## PASAJE CITADO
Cuando se organizaron protestas a la puerta de las casas de los políticos -eso que se dio en llamar escraches-, me recordó a los alemanes que organizaban sus correrías frente a un negocio propiedad de un comerciante judío. Pero no, estaba equivocado. Mucha gente progresista, joven y de izquierdas, como Ada Colau, me convencieron con un discurso en el que señalaban que el derecho a manifestarse no podía nunca ser ofensivo. Y que si el marido, la mujer, los padres o los hijos del político al que se le hacía la protesta se acojonaban o lo que fuera... pues, en fin, que serían víctimas colaterales e involuntarias de una buena acción.

Cuando sitiaron el Congreso en Madrid me pareció un escrache a lo grande, a la democracia misma. Pero, al fin y al cabo, el Congreso es la cámara que representa al pueblo y que parte del pueblo lo rodee venía a tener cierta gracia. Pero cuando cercaron el Parlamento de Cataluña en el año 2011, amenazando, zarandeando y acojonando a los diputados, me pareció que se habían pasado un par de pueblos. Pero de nuevo hablaron los orgullosos heraldos de la libertad, los enterradores del corrupto régimen de convivencia de 1978, para decir que era una manifestación de la democracia, aunque Artur Mas hubiera tenido que salir en polvorosa en helicóptero y Nuria de Gispert fuera defendida por los mismos mossos de esquadra que hoy quieren manejar contra la oposición.

## MATERIAL DE PARTIDA
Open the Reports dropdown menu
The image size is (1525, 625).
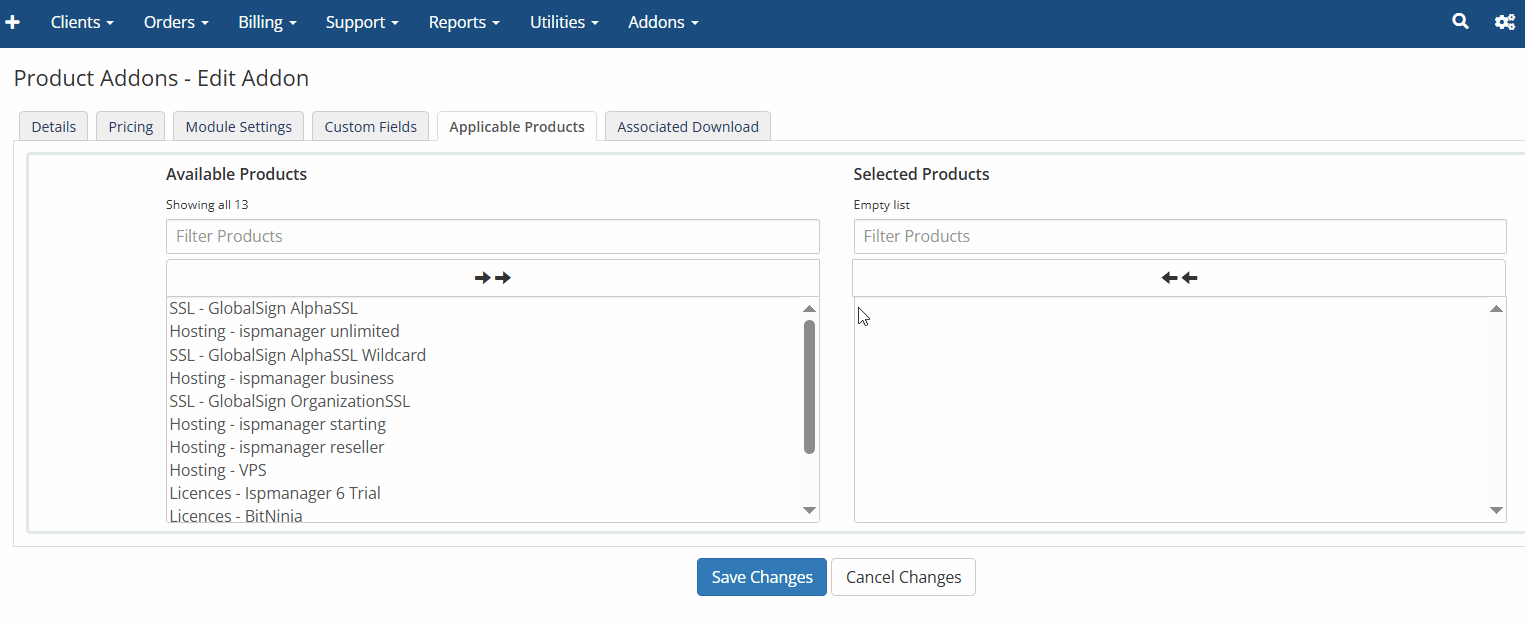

## QUÉ SE PIDE
**a.** Según el texto sobre los escraches, ¿en qué año se cercó el Parlamento de Cataluña?
**b.** Copia el fragmento del texto sobre los escraches que empieza en "Cuando se organizaron" y termina en "una buena acción.", y sustituye en él "víctimas colaterales" por "daños colaterales".
**c.** Continúa el texto sobre los escraches a partir de su última oración.

## RESULTADOS POR TAREA
**a.** En el año 2011.

**b.**
Cuando se organizaron protestas a la puerta de las casas de los políticos -eso que se dio en llamar escraches-, me recordó a los alemanes que organizaban sus correrías frente a un negocio propiedad de un comerciante judío. Pero no, estaba equivocado. Mucha gente progresista, joven y de izquierdas, como Ada Colau, me convencieron con un discurso en el que señalaban que el derecho a manifestarse no podía nunca ser ofensivo. Y que si el marido, la mujer, los padres o los hijos del político al que se le hacía la protesta se acojonaban o lo que fuera... pues, en fin, que serían daños colaterales e involuntarias de una buena acción.

**c.**
Había aprendido, entonces, que ninguna manifestación puede ser antidemocrática. Pero resulta que unos doscientos fachas cercan un acto de Podemos en Zaragoza, con sus banderas con aguilucho y sus gritos. Y entonces sale una portavoz del partido y dice que se trata de un acto antidemocrático y un asedio. Y que Pablo Iglesias tuvo que echar mano del tráfico de influencias y llamar a Rajoy para que tomara medidas y en media hora se disolviese el cerco fascista.

Queda aparentemente claro que si los que acosan, gritan, rodean y amenazan son progresistas o independentistas es un acto democrático. Pero si son fachas es una manifestación ilegal que pone en peligro la democracia. Esa es la inquietante lectura unidireccional de quienes aplican la ley del embudo. Comparten un gravísimo problema de miopía con la ultraderecha europea y el populismo radical de izquierdas: todos se creen en posesión de la verdad y desprecian al adversario. El momento cumbre de ese relativismo ético es la entrevista en la que Jordi Evole demuele al presidente Puigdemont recordándole que hace sólo tres años votó en el Parlamento contra un referéndum de autodeterminación en el Kurdistán. El líder del secesionismo catalán puso cara de póker y contestó lacónico: "Pudiera ser".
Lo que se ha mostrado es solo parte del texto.